Start of MATERIAL SHOWN

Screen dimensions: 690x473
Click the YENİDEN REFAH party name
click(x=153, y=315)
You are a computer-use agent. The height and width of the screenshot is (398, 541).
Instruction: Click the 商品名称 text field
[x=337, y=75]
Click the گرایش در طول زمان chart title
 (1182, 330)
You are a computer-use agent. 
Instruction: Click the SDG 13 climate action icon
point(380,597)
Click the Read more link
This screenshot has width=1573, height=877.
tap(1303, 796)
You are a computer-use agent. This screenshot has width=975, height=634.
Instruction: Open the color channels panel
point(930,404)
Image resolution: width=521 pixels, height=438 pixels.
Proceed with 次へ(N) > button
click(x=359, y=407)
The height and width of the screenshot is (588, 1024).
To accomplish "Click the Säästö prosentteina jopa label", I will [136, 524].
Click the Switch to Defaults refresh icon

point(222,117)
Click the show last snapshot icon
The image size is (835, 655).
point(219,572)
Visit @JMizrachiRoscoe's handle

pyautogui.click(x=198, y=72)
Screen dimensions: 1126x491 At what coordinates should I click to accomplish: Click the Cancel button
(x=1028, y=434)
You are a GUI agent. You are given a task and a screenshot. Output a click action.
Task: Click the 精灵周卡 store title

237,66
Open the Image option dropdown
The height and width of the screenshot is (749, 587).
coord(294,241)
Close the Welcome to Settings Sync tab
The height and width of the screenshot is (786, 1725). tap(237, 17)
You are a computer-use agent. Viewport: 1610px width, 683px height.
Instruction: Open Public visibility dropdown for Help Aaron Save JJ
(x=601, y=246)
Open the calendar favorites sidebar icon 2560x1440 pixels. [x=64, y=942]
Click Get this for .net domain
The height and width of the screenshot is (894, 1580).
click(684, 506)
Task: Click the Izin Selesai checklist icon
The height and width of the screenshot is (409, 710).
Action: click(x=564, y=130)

End of MATERIAL SHOWN

SET EXERCISE: Starting at the line that contains "Click Get this for .net domain" and continuing through the end of the records, write those lines out again with the requests included. Multiply every coordinate in the answers by 1.15 and round to whole numbers, with halves rounding up.

THE SOLUTION:
Click Get this for .net domain
The height and width of the screenshot is (894, 1580).
click(787, 582)
Task: Click the Izin Selesai checklist icon
The height and width of the screenshot is (409, 710).
Action: click(x=649, y=150)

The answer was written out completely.